Data used to asses the step selection function (SSF) of zebras using the delayed-flight tactic the next night after an encounter with lions (question 4). Column headings: id = id of zebra, FakeTime = 2-case, case = binary variable with 1 for an observed step and 0 for a random step, strata = id of the stratum where an observed step is paired with 10 random steps, cluster = id of the cluster (group of non independent strata) used for robust variance, TacticCont = categorical variable indicating if the step occurred after an encounter ("Tactic") or during the proactive phase ("Control"), Grassland = binary variable with 1 if the step ended in grassland and 0 if not, Bushland-1 = binary variable, Bushland-2 = binary variable, Bushland-3 = binary variable, Woodland = binary variable, Spline1-4 = spline variable for step length in m, Step Length = length of the step in m.

#### SSF_ImmediateFlight_NextDay

Data used to asses the step selection function (SSF) of zebras using the immediate-flight tactic the next day after an encounter with lions (question 4). Column headings: id = id of zebra, FakeTime = 2-case, case = binary variable with 1 for an observed step and 0 for a random step, strata = id of the stratum where an observed step is paired with 10 random steps, cluster = id of the cluster (group of non independent strata) used for robust variance, TacticCont = categorical variable indicating if the step occurred after an encounter ("Tactic") or during the proactive phase ("Control"), Grassland = binary variable with 1 if the step ended in grassland and 0 if not, Bushland-1 = binary variable, Bushland-2 = binary variable, Bushland-3 = binary variable, Woodland = binary variable, Spline1-4 = spline variable for step length in m, Step Length = length of the step in m.

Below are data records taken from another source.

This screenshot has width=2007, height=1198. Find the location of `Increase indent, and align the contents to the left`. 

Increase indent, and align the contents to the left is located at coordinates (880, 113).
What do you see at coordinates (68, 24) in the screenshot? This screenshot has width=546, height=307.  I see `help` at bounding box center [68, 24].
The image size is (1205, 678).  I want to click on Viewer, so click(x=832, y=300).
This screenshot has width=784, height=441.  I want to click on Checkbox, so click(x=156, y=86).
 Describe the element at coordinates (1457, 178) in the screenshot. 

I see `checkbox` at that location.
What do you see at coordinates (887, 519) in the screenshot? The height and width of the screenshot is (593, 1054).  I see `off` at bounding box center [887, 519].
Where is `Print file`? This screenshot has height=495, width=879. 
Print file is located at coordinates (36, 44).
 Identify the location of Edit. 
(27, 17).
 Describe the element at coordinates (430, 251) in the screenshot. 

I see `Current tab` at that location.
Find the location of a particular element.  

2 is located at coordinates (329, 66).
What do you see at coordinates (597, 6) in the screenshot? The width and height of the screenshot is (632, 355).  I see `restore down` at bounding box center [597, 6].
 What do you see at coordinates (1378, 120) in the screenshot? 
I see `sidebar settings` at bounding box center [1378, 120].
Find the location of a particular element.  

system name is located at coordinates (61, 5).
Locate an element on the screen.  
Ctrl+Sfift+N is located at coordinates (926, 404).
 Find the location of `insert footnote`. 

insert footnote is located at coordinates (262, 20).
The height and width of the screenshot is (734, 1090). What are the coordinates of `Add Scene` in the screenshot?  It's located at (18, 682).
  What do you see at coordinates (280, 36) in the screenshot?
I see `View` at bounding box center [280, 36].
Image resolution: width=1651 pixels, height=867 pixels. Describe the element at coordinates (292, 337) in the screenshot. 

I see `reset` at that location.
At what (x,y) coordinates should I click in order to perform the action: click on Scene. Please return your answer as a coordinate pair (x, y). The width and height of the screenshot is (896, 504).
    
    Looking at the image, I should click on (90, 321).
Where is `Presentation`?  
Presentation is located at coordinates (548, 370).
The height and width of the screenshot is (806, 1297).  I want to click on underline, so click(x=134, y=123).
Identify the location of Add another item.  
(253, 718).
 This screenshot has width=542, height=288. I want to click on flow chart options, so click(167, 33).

#### SSF_ImmediateFlight_NextNight

Data used to asses the step selection function (SSF) of zebras using the immediate-flight tactic the next night after an encounter with lions (question 4). Column headings: id = id of zebra, FakeTime = 2-case, case = binary variable with 1 for an observed step and 0 for a random step, strata = id of the stratum where an observed step is paired with 10 random steps, cluster = id of the cluster (group of non independent strata) used for robust variance, TacticCont = categorical variable indicating if the step occurred after an encounter ("Tactic") or during the proactive phase ("Control"), Grassland = binary variable with 1 if the step ended in grassland and 0 if not, Bushland-1 = binary variable, Bushland-2 = binary variable, Bushland-3 = binary variable, Woodland = binary variable, Spline1-4 = spline variable for step length in m, Step Length = length of the step in m.